Honda Motor, with help from partner IBM Corp., reportedly is preparing to introduce an improved speech-recognition system that will allow drivers to get voice navigation guidance without having to manually punch in any information or take their eyes off the road to read a computer screen.

The Associated Press said the new system will come as standard equipment this month in the United States on the redesigned 2005 Acura RL sedan and as an option on the 2005 Acura MDX sport utility vehicle and redesigned 2005 Honda Odyssey minivan. As an option, it will cost about $US2,000.

Using embedded IBM software, the system can provide voice guidance for more than 1.7 million street and city names in the continental United States, AP added. It also offers audible directions – and even reviews – for nearby restaurants, and command-and-control capabilities for audio, climate control and other functions.

“Drivers can now fully access the majority of the resources inside the navigation system with voice input,” Tom Elliott, executive vice president of American Honda Motor Co., told the Associated Press.

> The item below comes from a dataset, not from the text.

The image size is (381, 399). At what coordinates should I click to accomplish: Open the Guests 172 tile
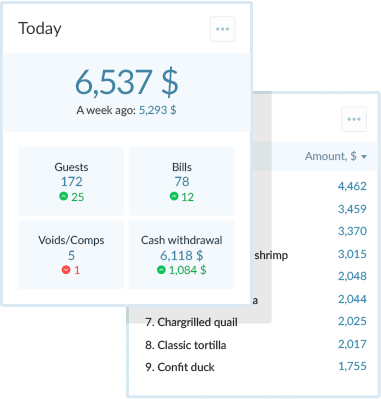(71, 181)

Honda began using IBM’s speech-recognition technology in 2003, but the new system has the ability to process a human voice and deliver natural-sounding responses, the report said. The new equipment can respond to hundreds more commands than the original version, according to Honda.

Phil Magney, principal analyst at the Minnesota-based Telematics Research Group, told AP that voice recognition is quickly becoming the most important interface between drivers and their vehicles. For now, voice-recognition capabilities are available primarily in premium vehicles, though Honda is bringing them “down market” somewhat by offering them in the Odyssey minivan.

The Associated Press noted that IBM’s voice technology also is employed in the OnStar safety and security system available in numerous General Motors vehicles, while other types of voice-recognition technology is available on models from BMW, Mercedes-Benz, Jaguar and other brands.

The number of automotive voice-recognition systems sold in the United States was roughly 2 million in 2003, AP said, citing the Telematics Research Group. That number is forecast to reach more than 11 million in 2010.